In Penelope Spheeris’s notorious 1988 rockumentary The Decline of Western Civilization Part II: The Metal Years, KISS’s Paul Stanley is interviewed while lounging in bed with a bevy of lingerie-clad groupies; W.A.S.P.’s Chris Holmes chugs a bottle of vodka in a swimming pool; Odin’s Randy O canoodles in a hot tub with bikini girls; Aerosmith’s Steven Tyler and Joe Perry brag about spending millions of dollars on drugs; and Taime Downe, Faster Pussycat’s lead singer and the proprietor of popular Hollywood hangout the Cathouse, admits that women can gain entry to his nightclub faster if they wear “sleazy” outfits.
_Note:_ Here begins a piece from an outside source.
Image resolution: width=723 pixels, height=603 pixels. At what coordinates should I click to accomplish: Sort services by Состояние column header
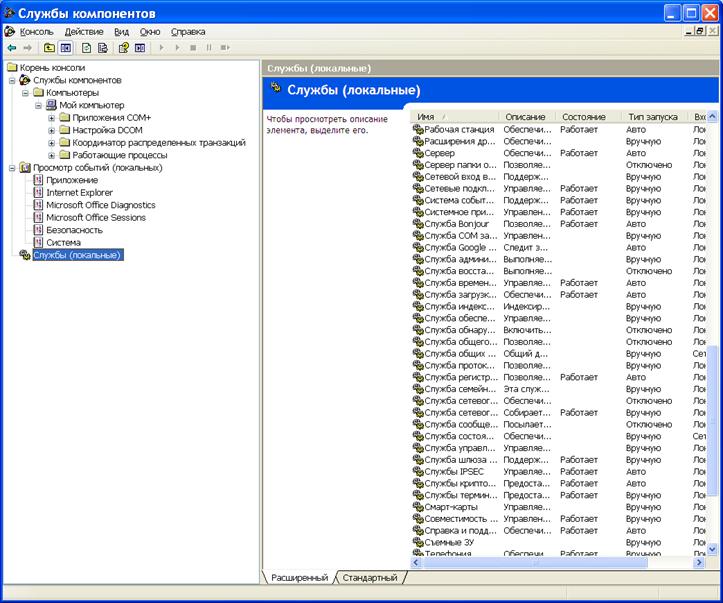583,117
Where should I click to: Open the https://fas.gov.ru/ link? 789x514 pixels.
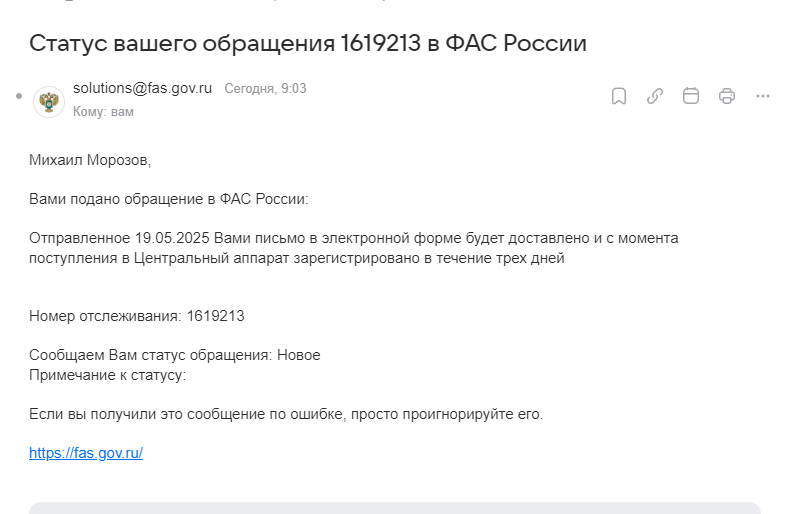(86, 453)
But when all-female metal band Vixen is interviewed in Decline II, they come across as much more sensible, with drummer Roxy Petrucci even joking that her motto is “sex, drums, and rock ‘n’ roll.” Three decades later, former Vixen frontwoman Janet Gardner — whose story is featured in a new three-part documentary, Paramount+’s I Wanna Rock: The ‘80s Metal Dream — tells Yahoo Entertainment that she and her bandmates never felt they had the freedom to wildly party and let it all hang out in the ‘80s like their male Sunset Strip peers.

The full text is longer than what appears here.